Au-delà de l’idéologie de la Silicon Valley

J’avais mentionné dans mon post précédent cette anthologie d’articles établie par Loup Cellard et Guillaume Heuguet. Constituée de six articles (dont 5 traduits) et d’une longue introduction des auteurs, il s’agit d’une plongée des plus intéressantes dans ce que représente cette région d’un point de vue historique et politique.

Voici donc ce que j’ai noté ou retenu :

– les auteurs nuancent l’influence de la contre-culture dans les origines de la Silicon Valley. « Le pouvoir économique et la culture de L’innovation technique de la région précédent de loin le mouvement hippie. » [page 18] puis « les contrats gouvernementaux ou l’existence d’un surplus de capital devraient sans doute se voir accorder autant d’importance que les imaginaire utopiques » [page 19].

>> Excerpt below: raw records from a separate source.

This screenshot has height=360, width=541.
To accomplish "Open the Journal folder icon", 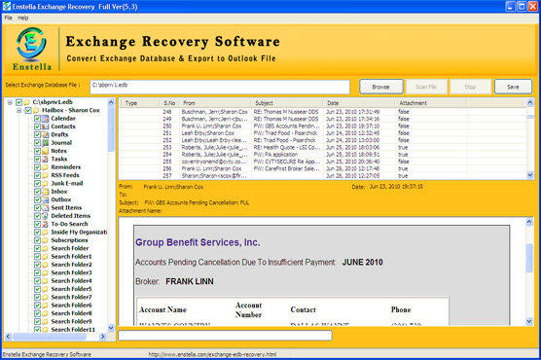I will tap(45, 143).
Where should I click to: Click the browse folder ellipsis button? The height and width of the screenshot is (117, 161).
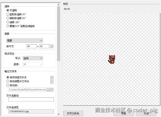[x=48, y=90]
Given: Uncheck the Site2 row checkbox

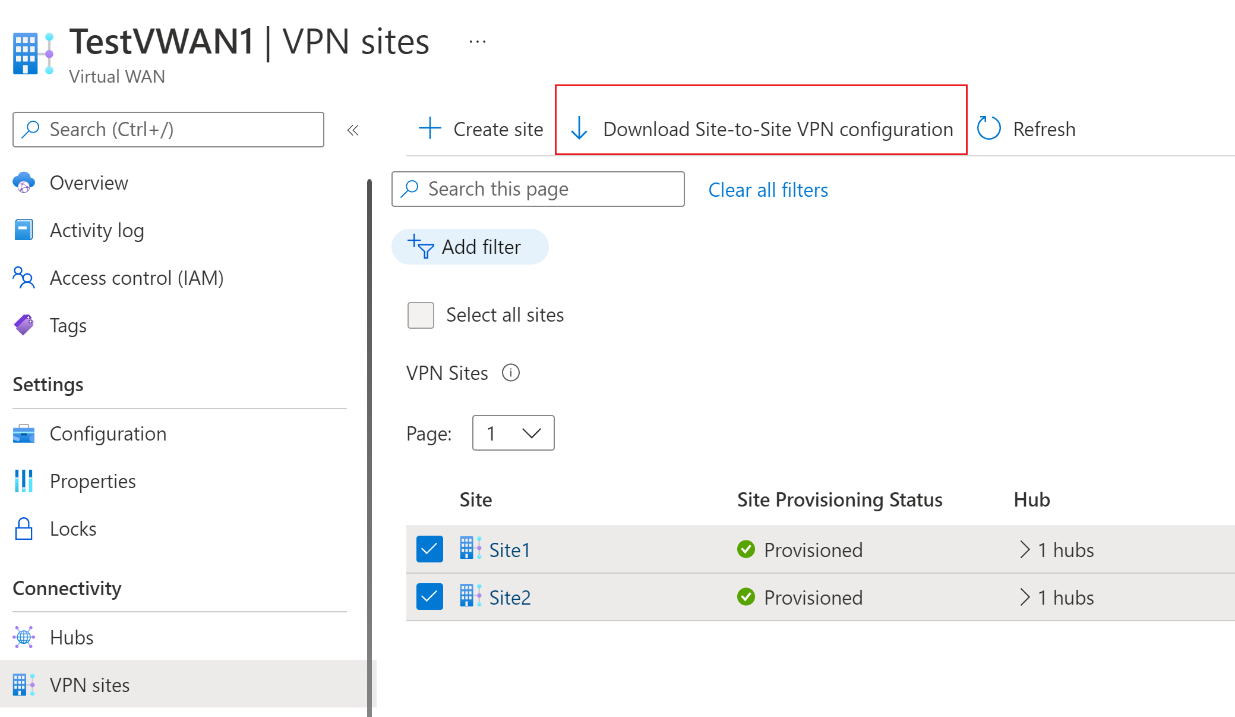Looking at the screenshot, I should [x=429, y=597].
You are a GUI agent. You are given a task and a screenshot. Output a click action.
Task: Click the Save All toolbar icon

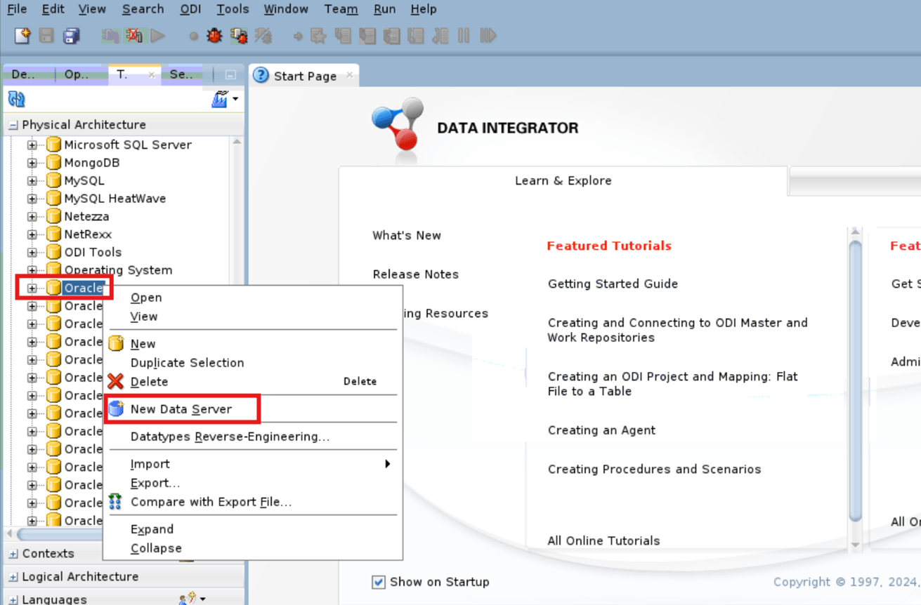pos(71,36)
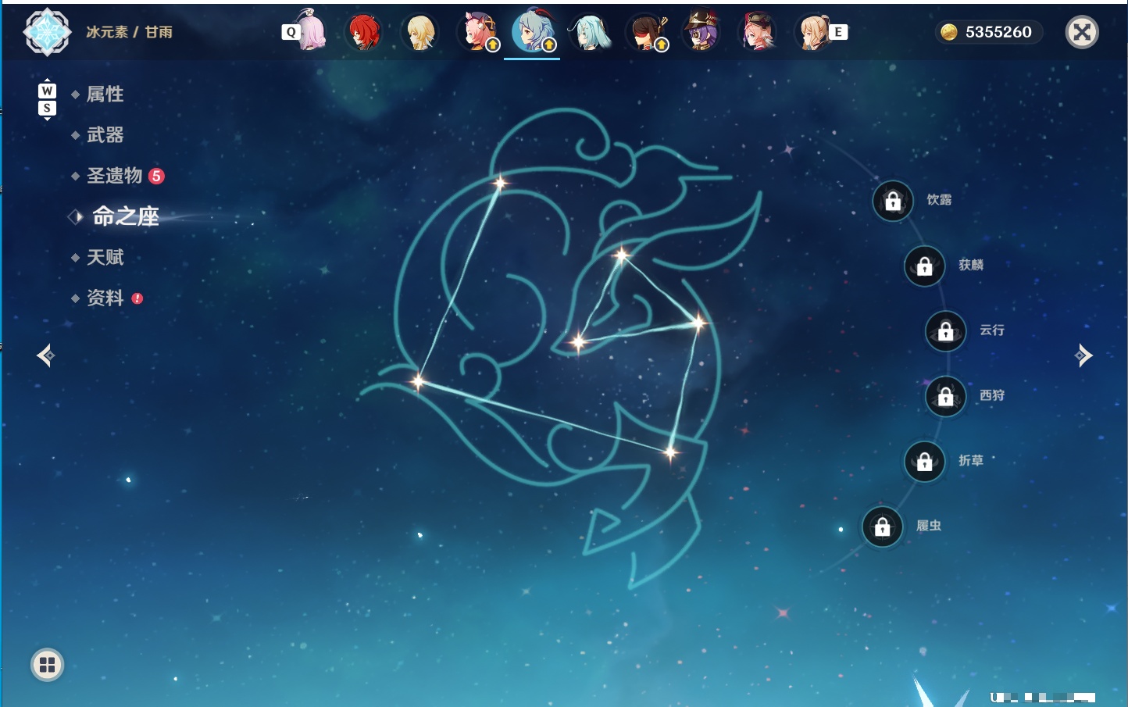The image size is (1128, 707).
Task: Choose the pink-haired character with Q key
Action: [308, 31]
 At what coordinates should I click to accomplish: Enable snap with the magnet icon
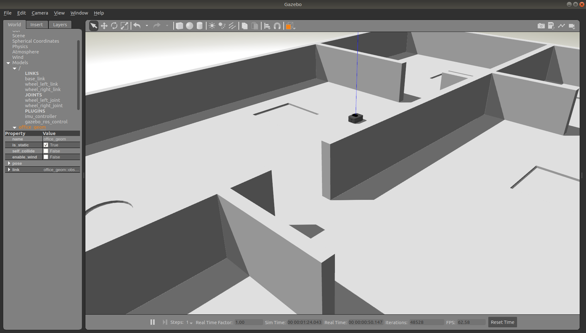pos(277,26)
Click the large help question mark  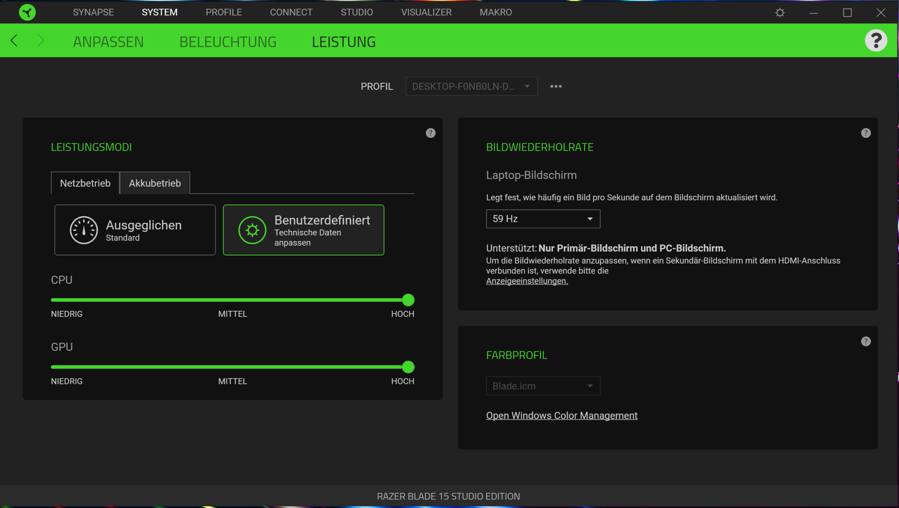(x=876, y=41)
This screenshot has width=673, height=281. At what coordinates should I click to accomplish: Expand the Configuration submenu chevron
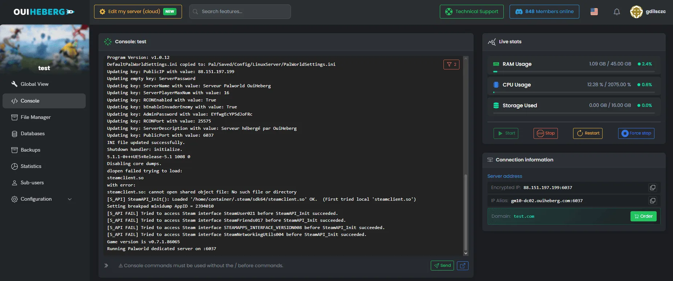pyautogui.click(x=70, y=199)
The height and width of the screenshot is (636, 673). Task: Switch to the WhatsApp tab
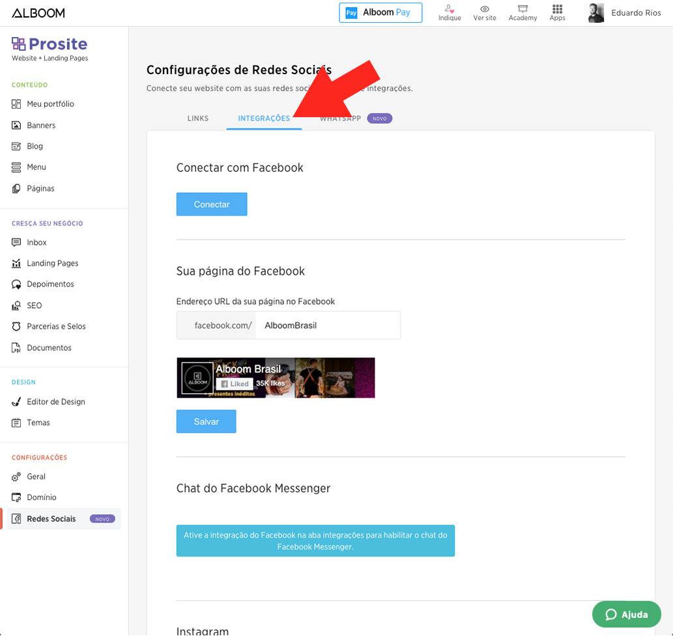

– Les auteurs vont plus loin quant aux velléités idéologiques des entrepreneurs de la Silicon Valley. J’ai déjà exprimé un certain scepticisme sur le sujet mais le débat reste intéressant. Les auteurs mentionnent à ce sujet un autre ouvrage que je ne connais pas Une histoire politique de la Silicon Valley de Fabien Benoit. Je ne crois pas que l’affirmation qui suit soit correcte : « L’université de Stanford, spécialisée en sciences dures, a la particularité de ne pas réclamer de droits de propriété intellectuelle sur les brevets pourtant développés dans ses murs. » [Page 19] Le sujet est pourtant connu (voir ici) et je suis surpris d’une telle affirmation. Mariana Mazzucato est aussi appelée à la rescousse de l’argumentaire et si j’ai là aussi exprimé des nuances fortes, on ne peut guère douter de l’influence de Fred Terman, de HP et du MIT bien avant l’émergence de la contre-culture.

– Dans la même introduction, il est rappelé la lettre ouverte de Bill Gates aux Hobbystes du Homebrew Computer Club.

Cette introduction des auteurs est passionnante et on a à nouveau la confirmation de la complexité de la genèse de la région où des hippies à la Wozniak et des ingénieurs à la Noyce ont collaboré souvent dans le plus grand respect. (Cf à nouveau cet article pour les curieux, The tinkerings of Robert Noyce)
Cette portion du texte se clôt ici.